● What to do
In the forum thread below about crawling a message board, what start URL did the spider's author use for testing?

● Document text
=== Begin Enclosure ===

Previous Thread
Next Thread
Print Thread
Hop To
Joined: Nov 2006
Posts: 173
member
member
Joined: Nov 2006
Posts: 173
I have been continuing to attempt to spider my message board from outside the threads software. i have trouble with mass duplications, 25 of the same page in the results

the fellow who writes the ZOOM spider has been working with me on this here are his comments:


We made a few attempts and did some thorough looking at the problem. I think
we were able to track down the core of the problem, but there doesn't seem
to be any easy solution to this.

The problem is largely (if not, completely) caused by the new URLs used by
UBB and the way it is passing extra parameters in the URL to track how a
user got to a thread (ie: from which forum index etc.). There's also a lot
of inconsistent naming or varying parameters which mean similar things. I
can't see how this new version of UBB can be very friendly to search engines
- it just gives out too many different URLs to the exact same page.

I'll explain this in more detail later, but first, I'll describe my testing
setup. I used the following as my start URL:
http://ambergriscaye.com/forum/ubbthreads.php/ubb/

And this is my skip list:
---------------------start
?ubb=newpost
?ubb=markallread
?ubb=mycookies
/ubb/newuser
/ubb/cfrm
/ubb/calendar
/ubb/search
/ubb/faq
/fpart/all/
/ubb/showprofile
/ubb/dosearch
/showflat/sticky/
page/1/fpart/1
/ubb/printthread
----------------------end

This simple setup was able to actually index correctly on the most part.
Because of the start URL, many other links such as
"ubbthreads.php?ubb=showday" were automatically ignored because it was
considered external to the "ubbthreads.php/ubb/" folder.

Now indexing with this setup, gave me all the message posts, but with some
duplication.

Here's the crux of it:

The forum indexes are accessed as such:
http://ambergriscaye.com/forum/ubbthreads.php/ubb/postlist/Board/1/page/0
http://ambergriscaye.com/forum/ubbthreads.php/ubb/postlist/Board/1/page/1
http://ambergriscaye.com/forum/ubbthreads.php/ubb/postlist/Board/1/page/2

These URLs are important and we need to index them. They are the listing of
threads for one of the forums ("Board/1") and each of the pages contain
different threads. We need to crawl these indexes to find the threads, so we
can't simply skip "page/1" etc. Note in the above, "page/0" is the same as
"page/1". Yet if we skip "page/0", we might not find a "page/1" link given
by UBB, and miss a forum.

Now, when you click on a thread from, let's say page 1 of the above board,
what it actually does is, it carries across the "page/1" part of the URL, in
order to remember where it came from. So you get the following:
http://ambergriscaye.com/forum/ubbthreads.php/ubb/showflat/Number/349/page/1
http://ambergriscaye.com/forum/ubbthreads.php/ubb/showflat/Number/349/page/1
/fpart/1
http://ambergriscaye.com/forum/ubbthreads.php/ubb/showflat/Number/349/page/1
/fpart/2
http://ambergriscaye.com/forum/ubbthreads.php/ubb/showflat/Number/349/page/1
/fpart/3

All of these go to the same thread, with "fpart/2" and "fpart/3" pointing to
the 2nd and 3rd pages of that thread.

=== End Enclosure ===

● Data extract
=== Begin Enclosure ===

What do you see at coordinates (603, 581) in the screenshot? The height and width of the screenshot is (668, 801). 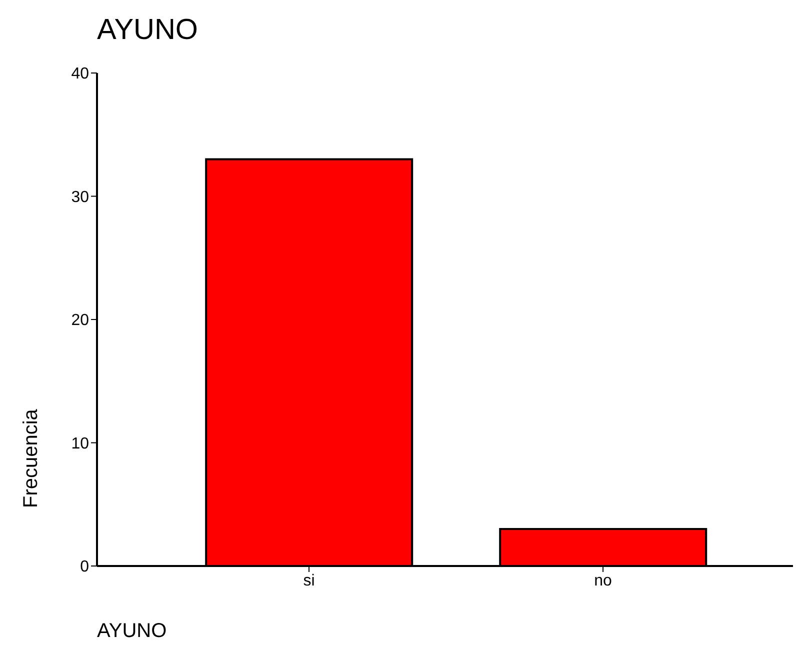 I see `x-tick-label: no` at bounding box center [603, 581].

=== End Enclosure ===

● Response to the exercise
http://ambergriscaye.com/forum/ubbthreads.php/ubb/